-- Data listing --
BEGIN
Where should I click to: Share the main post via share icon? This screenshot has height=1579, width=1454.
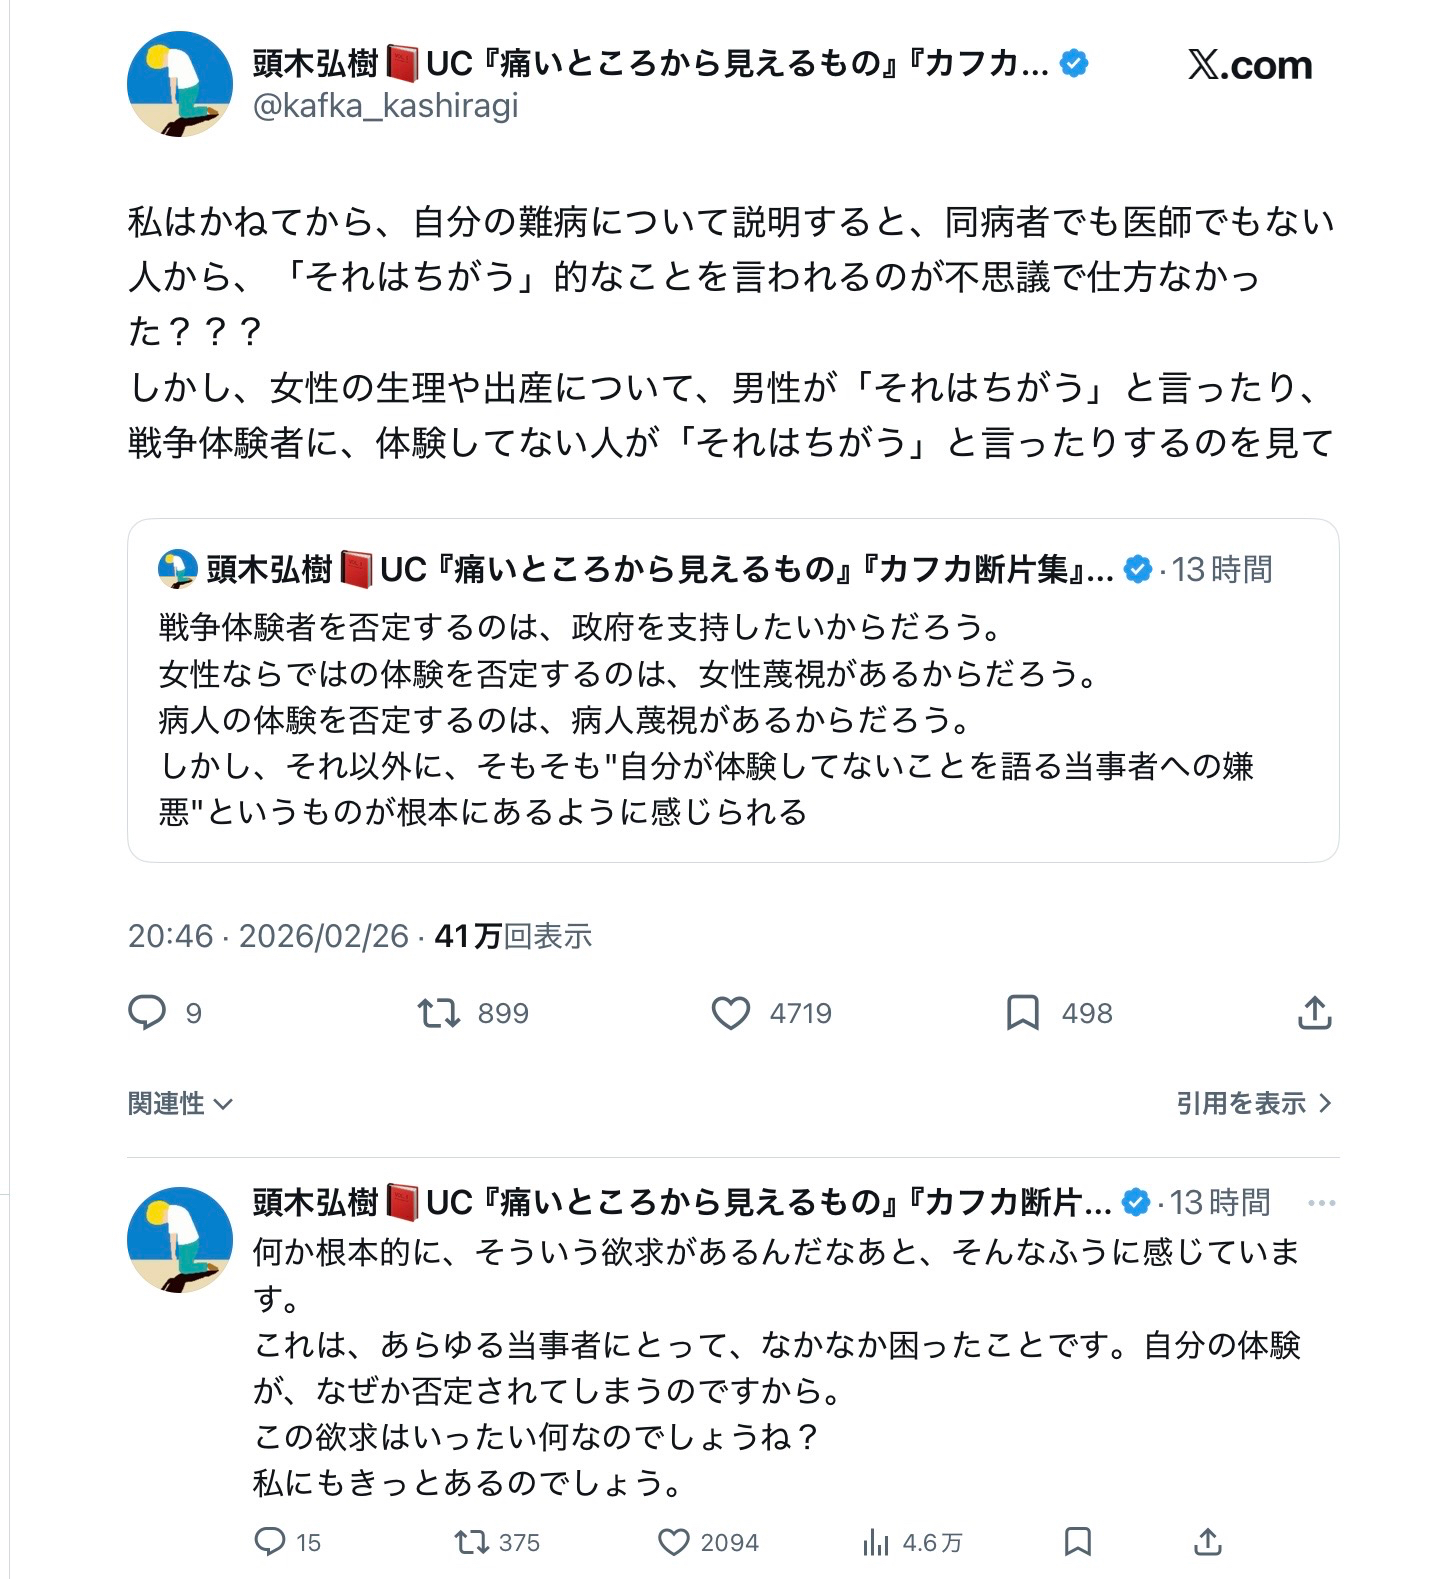pyautogui.click(x=1314, y=1013)
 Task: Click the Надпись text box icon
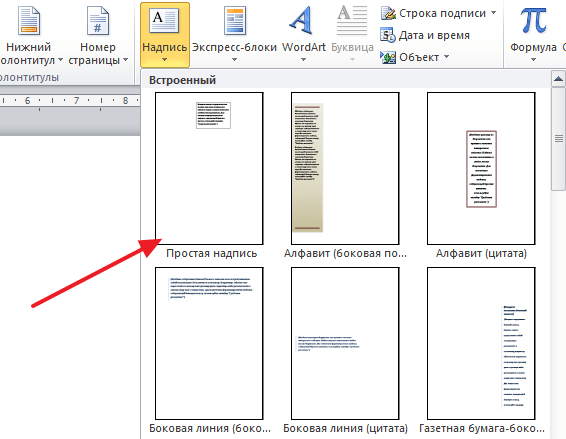165,21
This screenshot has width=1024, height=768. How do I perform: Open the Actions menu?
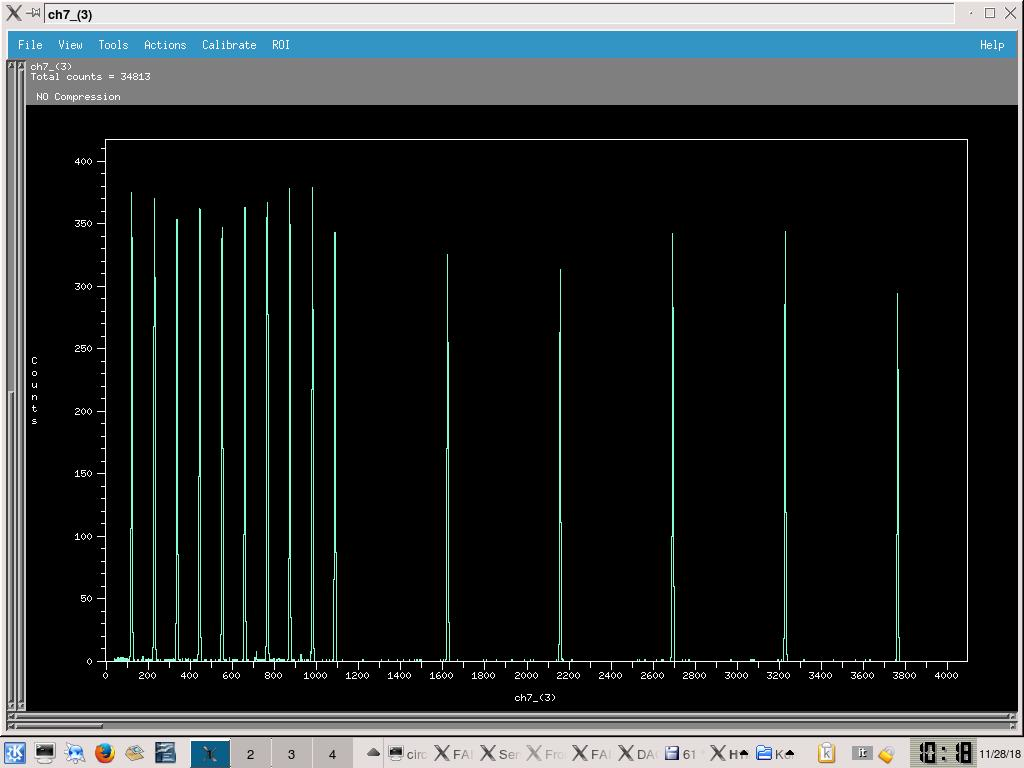[165, 45]
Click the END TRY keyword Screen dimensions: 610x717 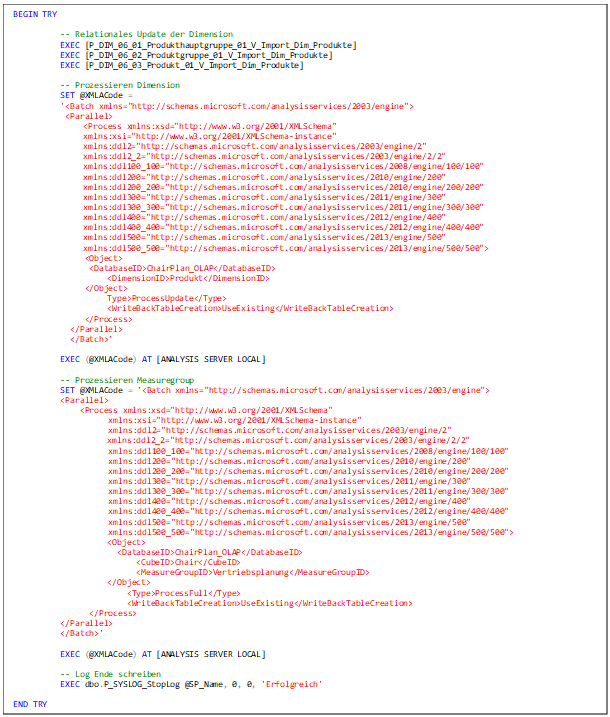pos(29,705)
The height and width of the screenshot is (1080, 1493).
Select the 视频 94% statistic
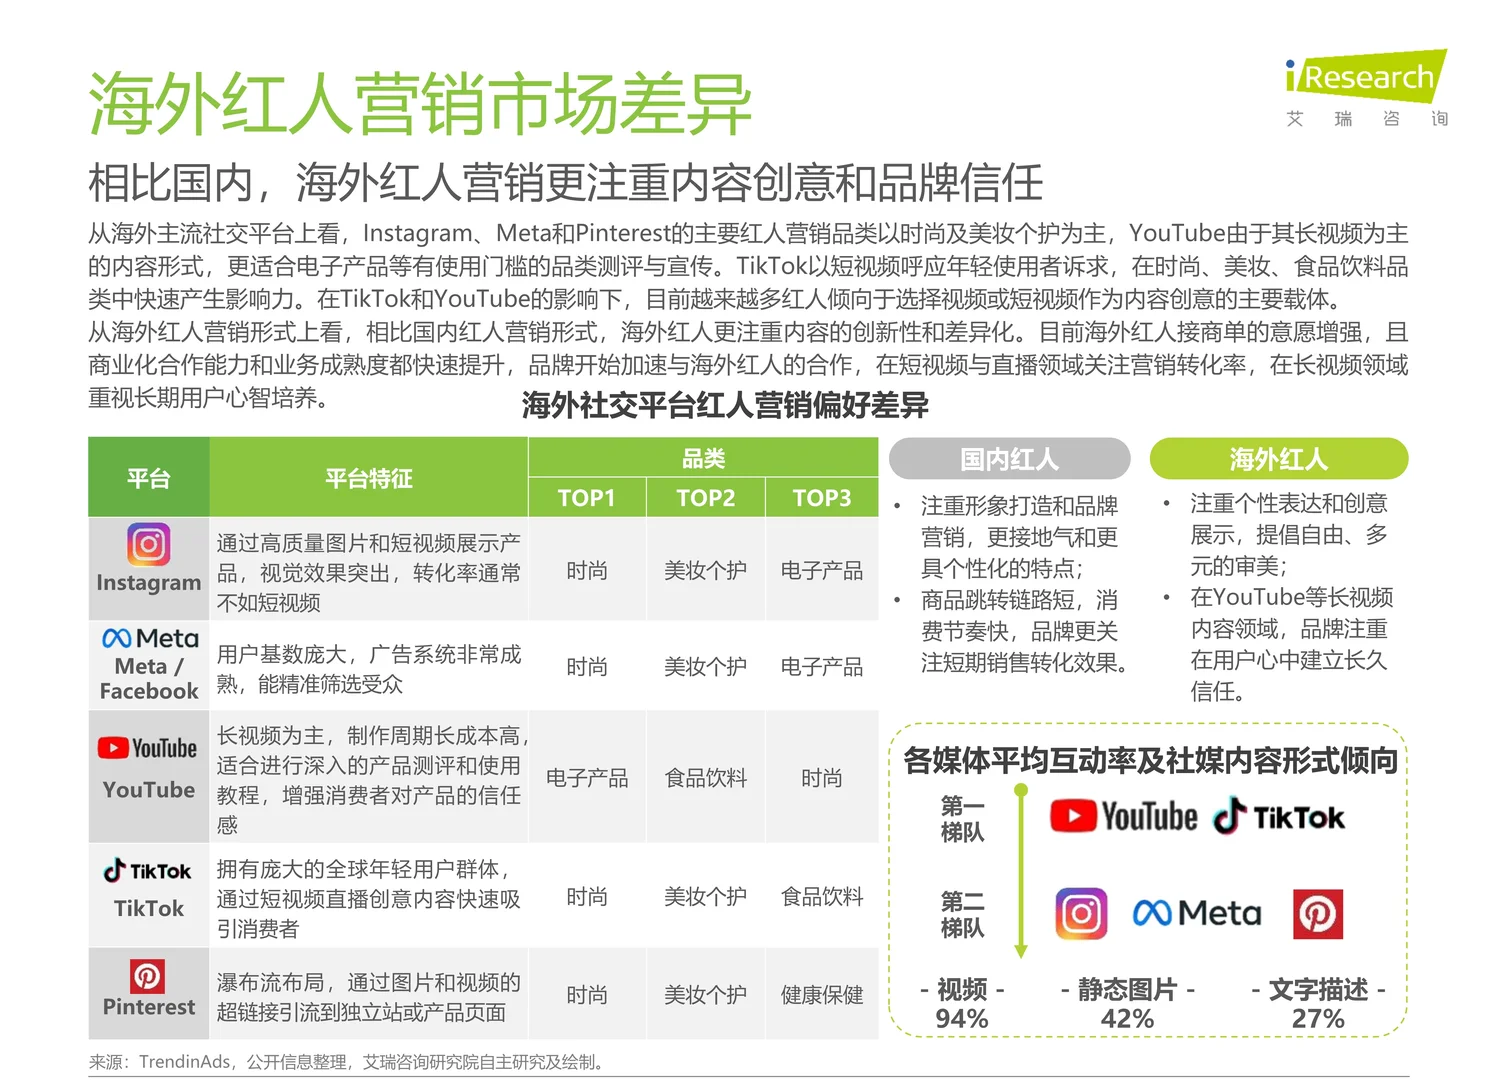(960, 1003)
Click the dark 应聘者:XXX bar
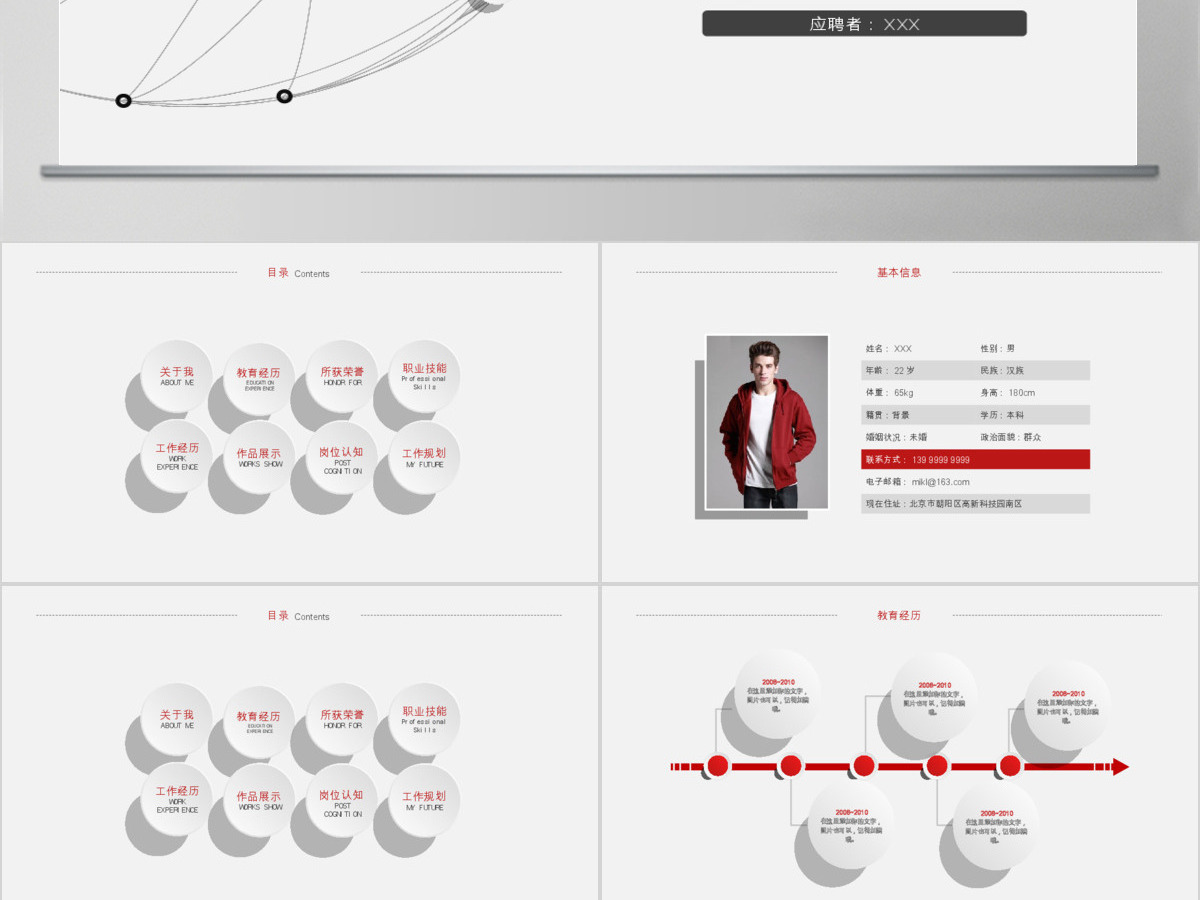 pyautogui.click(x=864, y=23)
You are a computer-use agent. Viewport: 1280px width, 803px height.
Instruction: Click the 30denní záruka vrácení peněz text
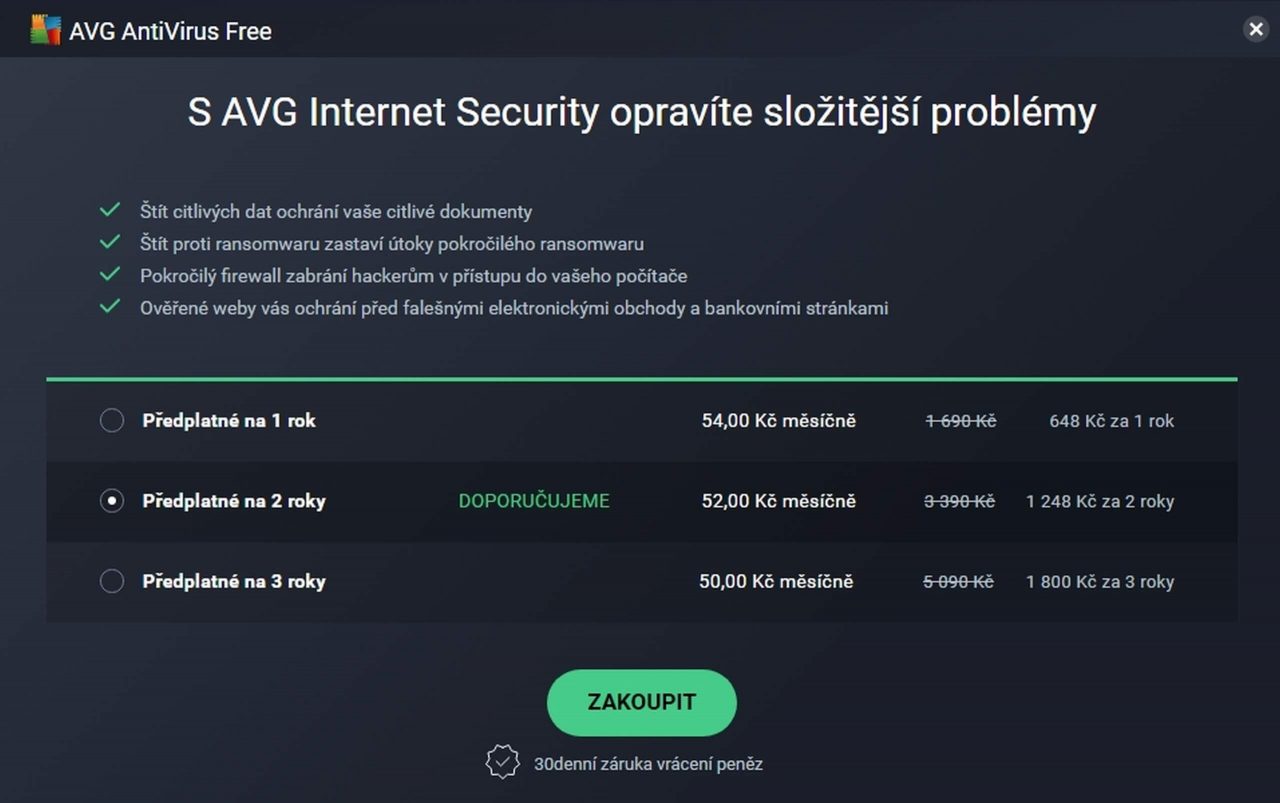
END
Write out again, exactly, each line from the one with "Click the dark 应聘者:XXX bar" to the end of the entries. No pictures go in.

-- Written solution --
Click the dark 应聘者:XXX bar
 pyautogui.click(x=864, y=23)
You are a computer-use agent. Viewport: 1280px width, 803px height.
Instruction: Click the 30denní záruka vrácení peněz text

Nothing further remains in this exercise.